[SELECTED TEXT Boundary: Start]

Jail vs. Prison: Are they the Same?

Federal and state prisons are not the only types of correctional facility in the United States. Although the terms “jail” and “prison” are sometimes used interchangeably, jails are not the same as prisons. Jails are operated at the state, county or municipal level and house individuals awaiting trial and those serving short sentences. In addition to jails and prisons, individuals are incarcerated in Indian Country jails, juvenile detention facilities, military prisons, civil commitment centers, prisons in U.S. territories and immigration detention facilities throughout the country and its territories.

What is the Difference Between State and Federal Prison?

The difference between state and federal prison starts in court. When individuals are charged with a federal offense such as tax evasion, or they commit crimes on federal property or crimes that cross state lines such as drug trafficking or kidnapping, they face federal criminal charges. These charges are brought by federal prosecutors on behalf of the federal government. They are heard in federal district courts throughout the country, where they are ruled upon by federal judges.

During federal criminal trials, representatives from federal agencies, like the Federal Bureau of Investigation and the Drug Enforcement Administration, testify on behalf of the United States. Generally, defending against a federal charge is more complicated than defending a state charge because the federal government has more resources available to use in prosecution. State crimes, by contrast, are tried in state courts. If the sentence requires incarceration, it will be in a state prison.

So how do they differ?

  • Federal prison sentences tend to be longer than state prison sentences.  Many federal charges have mandatory minimum sentence lengths for convicted individuals which are sometimes, though not always, longer than state-mandated penalties for a similar type of crime.  
  • State prisons tend to have more violent offenders in their populations. Because the types of cases heard in federal court tend to be non-violent offenses like fraud and identity theft, the individuals serving time in federal prisons are more likely to be non-violent offenders (although federal prisons do contain kidnappers, sex traffickers, drug dealers and murderers). State prisons tend to house a higher percentage of violent vs. non violent criminals, as violent crimes are typically creatures of state law.
  • Federal prisoners could be sent anywhere. Individuals sentenced to federal prison may be sent to any prison in the country, whereas individuals sentenced to state prison serve their sentences in the state where they are convicted.
  • Federal prisons are perceived as better run. The Federal Bureau of Prisons receive more funding and thus tend to have better food, facilities and education programs. State prison systems are reliant on state taxes for their budget and are often perceived as underfunded and poorly managed.   

There are also many similarities between state and federal prisons. Both often offer work and education programs for inmates. Through these programs, inmates can build vocational skills, pursue higher education and earn money.

[SELECTED TEXT Boundary: End]
[GIVEN DATA Boundary: Start]

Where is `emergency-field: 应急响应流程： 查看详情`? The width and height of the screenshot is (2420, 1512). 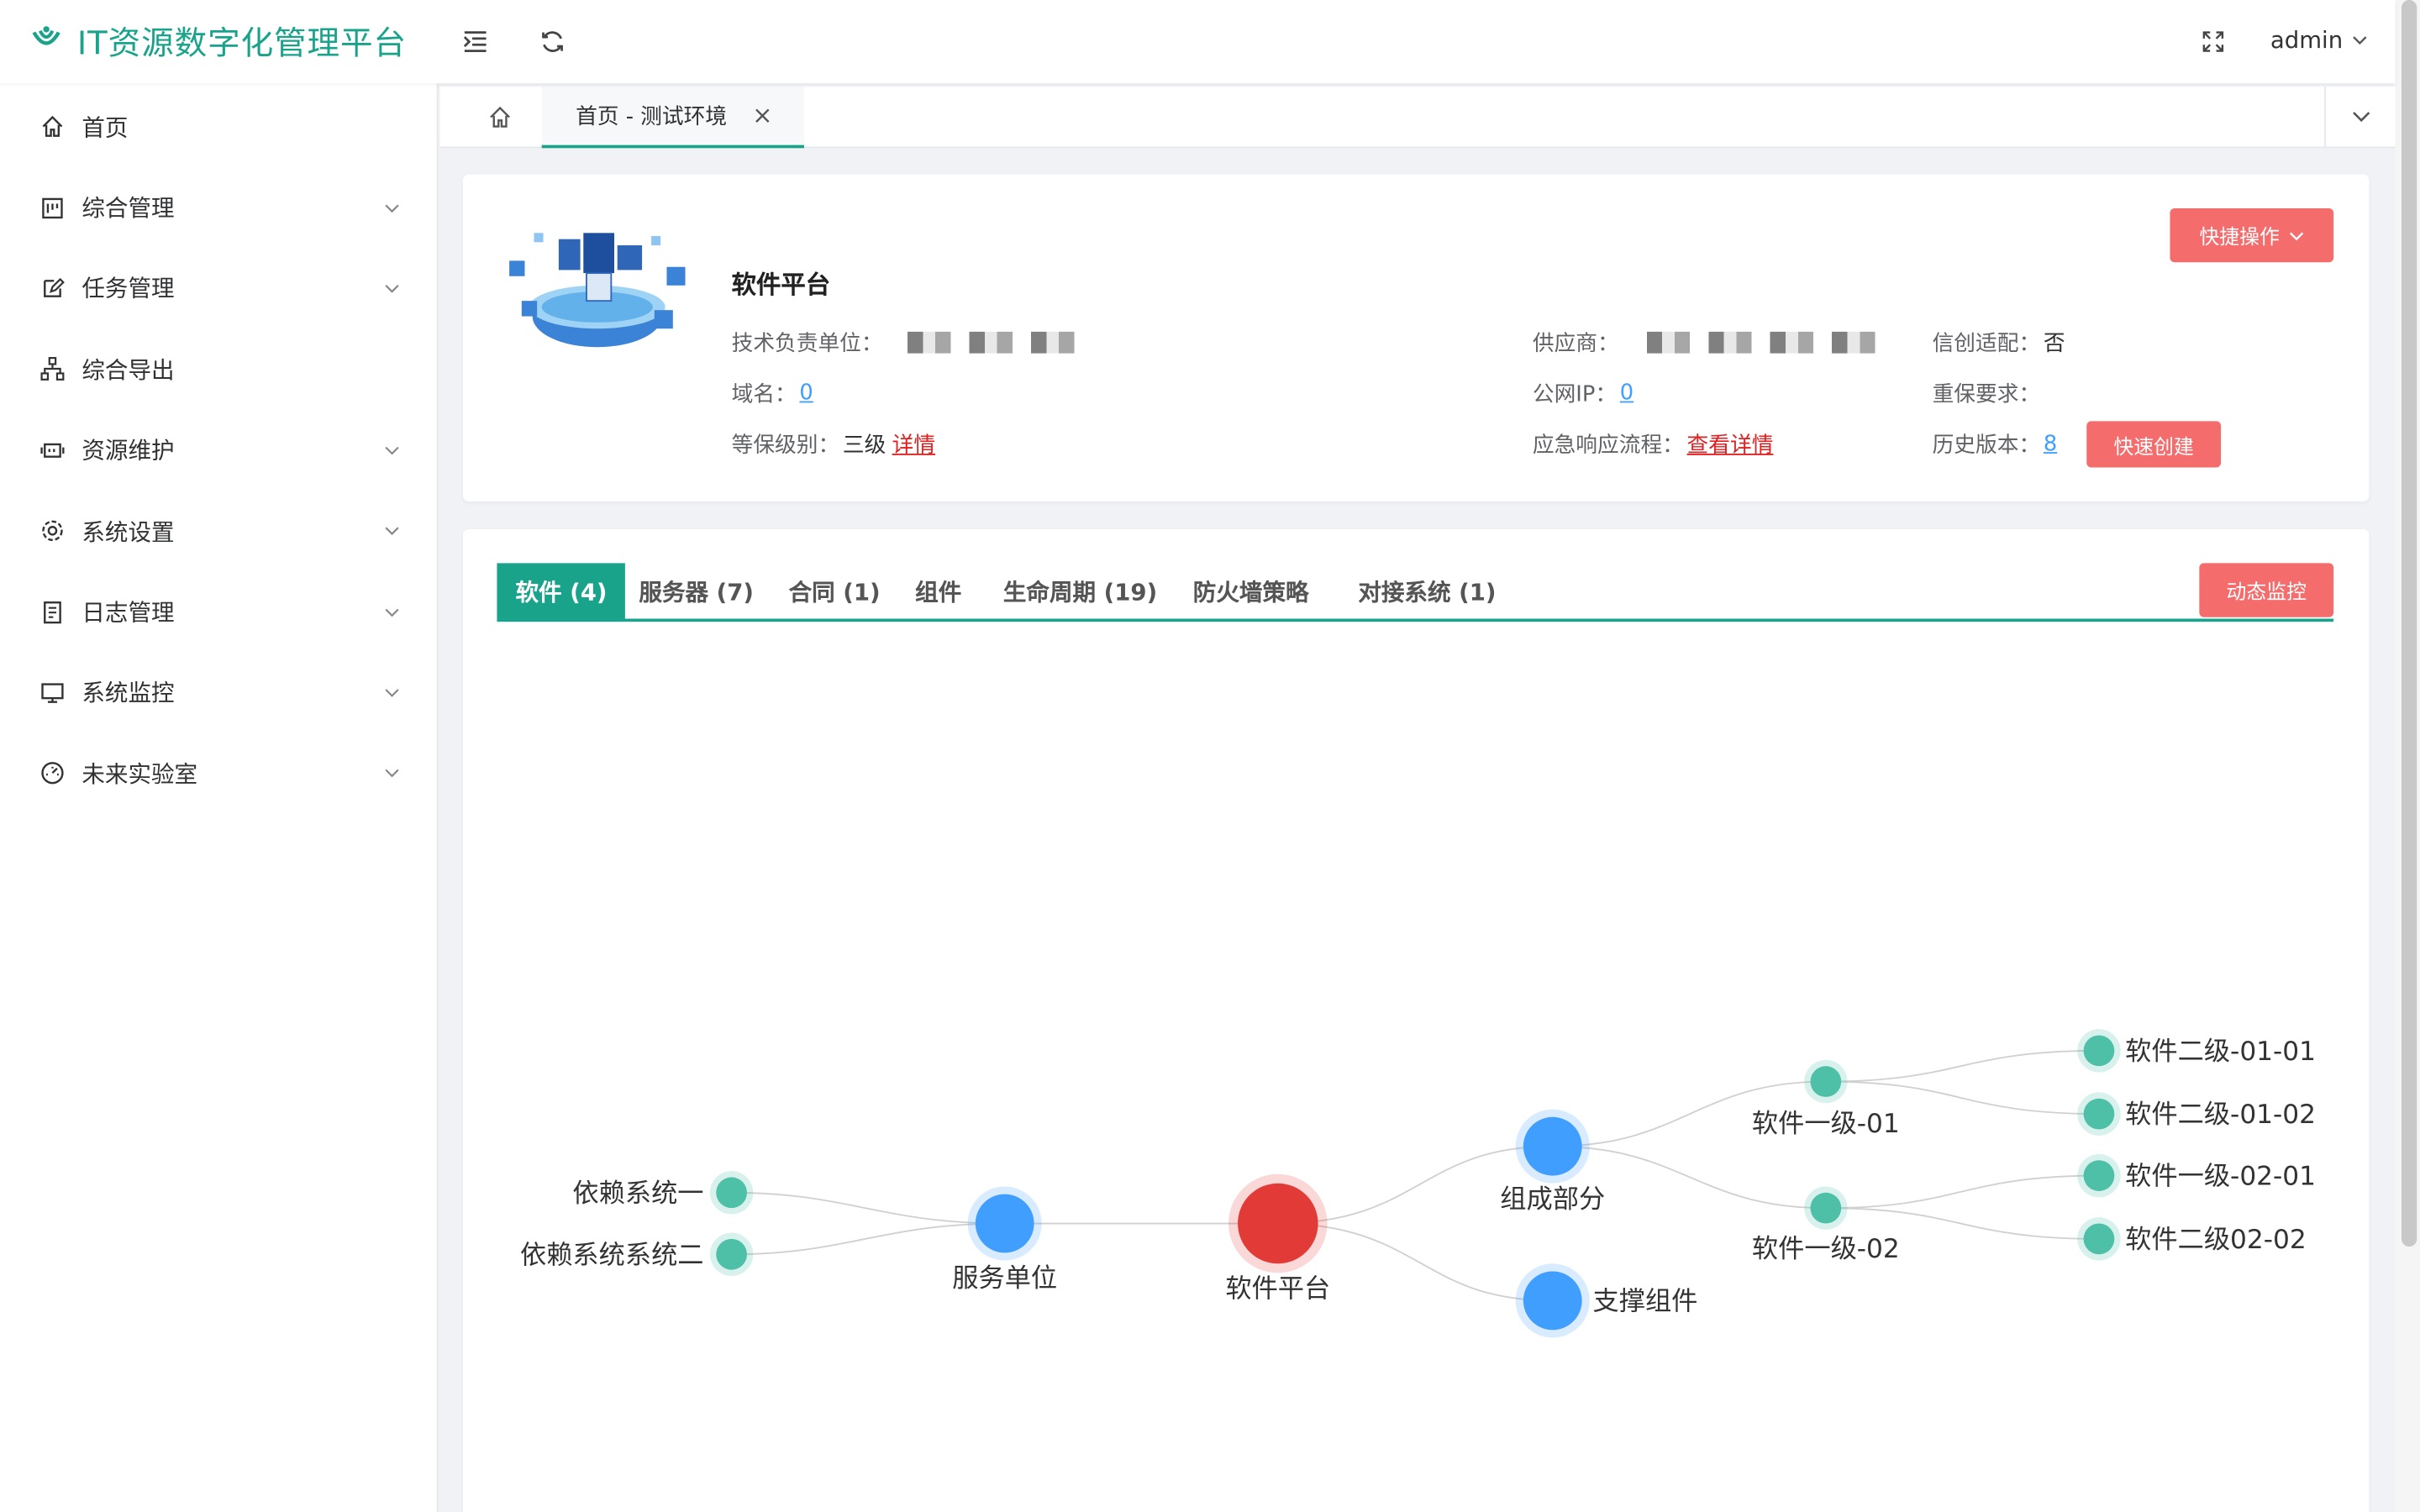
emergency-field: 应急响应流程： 查看详情 is located at coordinates (1654, 444).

[GIVEN DATA Boundary: End]

REQUEST =
Swap "correctional facility" for "detention center" while writing out the passage on jails and prisons again, beginning at the words "Jail vs. Prison: Are" and stopping after "and Federal Prison?". Work only from the passage on jails and prisons.

EXPECTED ANSWER =
Jail vs. Prison: Are they the Same?

Federal and state prisons are not the only types of detention center in the United States. Although the terms “jail” and “prison” are sometimes used interchangeably, jails are not the same as prisons. Jails are operated at the state, county or municipal level and house individuals awaiting trial and those serving short sentences. In addition to jails and prisons, individuals are incarcerated in Indian Country jails, juvenile detention facilities, military prisons, civil commitment centers, prisons in U.S. territories and immigration detention facilities throughout the country and its territories.

What is the Difference Between State and Federal Prison?